■ **INSTRUCTIONS TO FOLLOW**
Which lines in the data below contain the word "accomplish"? Select each one and copy it in full, matching the word's case exactly.

■ **Data for locating displayed items**
----
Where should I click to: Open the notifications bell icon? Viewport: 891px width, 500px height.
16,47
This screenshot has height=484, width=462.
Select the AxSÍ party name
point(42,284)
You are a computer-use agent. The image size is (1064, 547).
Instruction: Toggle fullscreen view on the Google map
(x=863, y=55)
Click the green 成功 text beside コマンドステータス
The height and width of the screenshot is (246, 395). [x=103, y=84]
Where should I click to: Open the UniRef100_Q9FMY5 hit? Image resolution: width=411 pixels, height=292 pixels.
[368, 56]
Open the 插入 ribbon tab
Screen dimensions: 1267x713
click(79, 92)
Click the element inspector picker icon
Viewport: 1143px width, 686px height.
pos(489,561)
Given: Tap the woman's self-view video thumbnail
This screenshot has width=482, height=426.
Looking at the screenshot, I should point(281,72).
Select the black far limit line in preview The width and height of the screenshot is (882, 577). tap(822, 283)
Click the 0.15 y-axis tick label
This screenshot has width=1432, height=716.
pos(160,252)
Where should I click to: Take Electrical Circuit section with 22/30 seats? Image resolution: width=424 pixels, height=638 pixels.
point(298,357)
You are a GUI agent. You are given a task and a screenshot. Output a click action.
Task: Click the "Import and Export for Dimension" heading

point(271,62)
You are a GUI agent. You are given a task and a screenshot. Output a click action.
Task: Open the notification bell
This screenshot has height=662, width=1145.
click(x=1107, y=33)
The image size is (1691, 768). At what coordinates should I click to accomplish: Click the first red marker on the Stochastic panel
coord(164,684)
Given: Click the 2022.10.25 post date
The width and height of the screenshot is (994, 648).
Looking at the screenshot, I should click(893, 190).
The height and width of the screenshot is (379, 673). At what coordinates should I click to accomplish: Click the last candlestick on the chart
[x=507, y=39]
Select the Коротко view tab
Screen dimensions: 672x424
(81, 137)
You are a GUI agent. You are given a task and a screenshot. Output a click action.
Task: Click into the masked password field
----
■ **THE REPLY**
The image size is (1691, 768). At what coordinates should I click to accomplish: Click the first red marker on the Stochastic panel
The height and width of the screenshot is (379, 673). At what coordinates should I click to accomplish: Click the last candlestick on the chart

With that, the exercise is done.